Records from a pointing dataset:

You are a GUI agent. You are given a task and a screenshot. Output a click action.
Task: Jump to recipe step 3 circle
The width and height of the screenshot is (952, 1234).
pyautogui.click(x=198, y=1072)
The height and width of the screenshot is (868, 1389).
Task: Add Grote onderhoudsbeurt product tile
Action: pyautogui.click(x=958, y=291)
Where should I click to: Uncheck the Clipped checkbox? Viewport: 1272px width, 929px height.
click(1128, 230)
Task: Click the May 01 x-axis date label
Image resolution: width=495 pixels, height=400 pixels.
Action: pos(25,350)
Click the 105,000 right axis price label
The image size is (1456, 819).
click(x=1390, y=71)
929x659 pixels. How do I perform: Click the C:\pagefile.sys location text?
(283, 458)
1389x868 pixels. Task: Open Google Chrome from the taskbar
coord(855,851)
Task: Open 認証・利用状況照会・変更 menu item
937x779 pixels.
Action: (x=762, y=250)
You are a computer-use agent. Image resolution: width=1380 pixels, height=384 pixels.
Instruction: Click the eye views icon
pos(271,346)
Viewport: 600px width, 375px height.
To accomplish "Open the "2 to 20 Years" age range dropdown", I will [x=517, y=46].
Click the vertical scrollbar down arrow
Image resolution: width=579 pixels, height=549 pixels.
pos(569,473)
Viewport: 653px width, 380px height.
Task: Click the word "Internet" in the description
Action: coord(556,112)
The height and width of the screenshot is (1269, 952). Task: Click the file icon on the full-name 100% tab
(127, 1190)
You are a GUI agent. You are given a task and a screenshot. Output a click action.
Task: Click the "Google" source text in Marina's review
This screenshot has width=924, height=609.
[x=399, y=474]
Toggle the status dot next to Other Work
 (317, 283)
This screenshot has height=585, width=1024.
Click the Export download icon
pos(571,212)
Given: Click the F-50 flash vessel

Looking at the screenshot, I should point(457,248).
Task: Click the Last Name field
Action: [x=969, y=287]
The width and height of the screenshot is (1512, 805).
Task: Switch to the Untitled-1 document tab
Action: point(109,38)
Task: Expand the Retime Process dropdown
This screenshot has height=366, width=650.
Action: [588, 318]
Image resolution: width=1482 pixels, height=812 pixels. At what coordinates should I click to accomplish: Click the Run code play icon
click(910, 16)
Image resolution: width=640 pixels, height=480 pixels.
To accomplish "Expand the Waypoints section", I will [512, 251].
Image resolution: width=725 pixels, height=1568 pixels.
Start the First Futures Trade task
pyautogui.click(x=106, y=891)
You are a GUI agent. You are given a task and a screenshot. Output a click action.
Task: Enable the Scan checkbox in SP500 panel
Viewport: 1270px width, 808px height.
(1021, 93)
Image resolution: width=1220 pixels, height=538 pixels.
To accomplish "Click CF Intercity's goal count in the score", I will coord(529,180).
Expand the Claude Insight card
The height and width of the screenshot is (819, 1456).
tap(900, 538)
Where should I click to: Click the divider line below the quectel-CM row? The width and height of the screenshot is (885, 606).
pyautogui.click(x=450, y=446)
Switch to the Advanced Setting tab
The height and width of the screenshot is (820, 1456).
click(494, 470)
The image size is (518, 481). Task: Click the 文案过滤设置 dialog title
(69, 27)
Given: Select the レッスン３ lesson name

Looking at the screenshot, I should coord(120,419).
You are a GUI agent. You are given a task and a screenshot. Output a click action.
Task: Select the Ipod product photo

#### [DO THIS]
Rewrite the listing above with "Image resolution" replaced by "Screen resolution" everywhere it occurs, leaving everything else unchanged.

#### [SOLUTION]
You are a GUI agent. You are given a task and a screenshot. Output a click action.
Task: Jump to recipe step 3 circle
The width and height of the screenshot is (952, 1234).
pyautogui.click(x=198, y=1072)
The height and width of the screenshot is (868, 1389).
Task: Add Grote onderhoudsbeurt product tile
Action: pyautogui.click(x=958, y=291)
Where should I click to: Uncheck the Clipped checkbox? Viewport: 1272px width, 929px height.
click(1128, 230)
Task: Click the May 01 x-axis date label
Screen resolution: width=495 pixels, height=400 pixels.
Action: pos(25,350)
Click the 105,000 right axis price label
The image size is (1456, 819).
click(x=1390, y=71)
929x659 pixels. How do I perform: Click the C:\pagefile.sys location text?
(283, 458)
1389x868 pixels. Task: Open Google Chrome from the taskbar
coord(855,851)
Task: Open 認証・利用状況照会・変更 menu item
937x779 pixels.
Action: (x=762, y=250)
You are a computer-use agent. Screen resolution: width=1380 pixels, height=384 pixels.
Instruction: Click the eye views icon
pos(271,346)
Viewport: 600px width, 375px height.
To accomplish "Open the "2 to 20 Years" age range dropdown", I will [x=517, y=46].
Click the vertical scrollbar down arrow
Screen resolution: width=579 pixels, height=549 pixels.
pos(569,473)
Viewport: 653px width, 380px height.
Task: Click the word "Internet" in the description
Action: coord(556,112)
The height and width of the screenshot is (1269, 952). Task: Click the file icon on the full-name 100% tab
(127, 1190)
You are a GUI agent. You are given a task and a screenshot. Output a click action.
Task: Click the "Google" source text in Marina's review
This screenshot has width=924, height=609.
[x=399, y=474]
Toggle the status dot next to Other Work
 (317, 283)
This screenshot has height=585, width=1024.
Click the Export download icon
pos(571,212)
Given: Click the F-50 flash vessel

Looking at the screenshot, I should point(457,248).
Task: Click the Last Name field
Action: [x=969, y=287]
The width and height of the screenshot is (1512, 805).
Task: Switch to the Untitled-1 document tab
Action: point(109,38)
Task: Expand the Retime Process dropdown
This screenshot has height=366, width=650.
Action: [588, 318]
Screen resolution: width=1482 pixels, height=812 pixels. At what coordinates should I click to accomplish: Click the Run code play icon
click(910, 16)
Screen resolution: width=640 pixels, height=480 pixels.
To accomplish "Expand the Waypoints section", I will [512, 251].
Screen resolution: width=725 pixels, height=1568 pixels.
Start the First Futures Trade task
pyautogui.click(x=106, y=891)
You are a GUI agent. You are given a task and a screenshot. Output a click action.
Task: Enable the Scan checkbox in SP500 panel
Viewport: 1270px width, 808px height.
(1021, 93)
Screen resolution: width=1220 pixels, height=538 pixels.
To accomplish "Click CF Intercity's goal count in the score", I will coord(529,180).
Expand the Claude Insight card
The height and width of the screenshot is (819, 1456).
tap(900, 538)
Where should I click to: Click the divider line below the quectel-CM row? The width and height of the screenshot is (885, 606).
pyautogui.click(x=450, y=446)
Switch to the Advanced Setting tab
The height and width of the screenshot is (820, 1456).
click(494, 470)
The image size is (518, 481). Task: Click the 文案过滤设置 dialog title
(69, 27)
Given: Select the レッスン３ lesson name

Looking at the screenshot, I should coord(120,419).
You are a GUI agent. You are given a task and a screenshot. Output a click action.
Task: Select the Ipod product photo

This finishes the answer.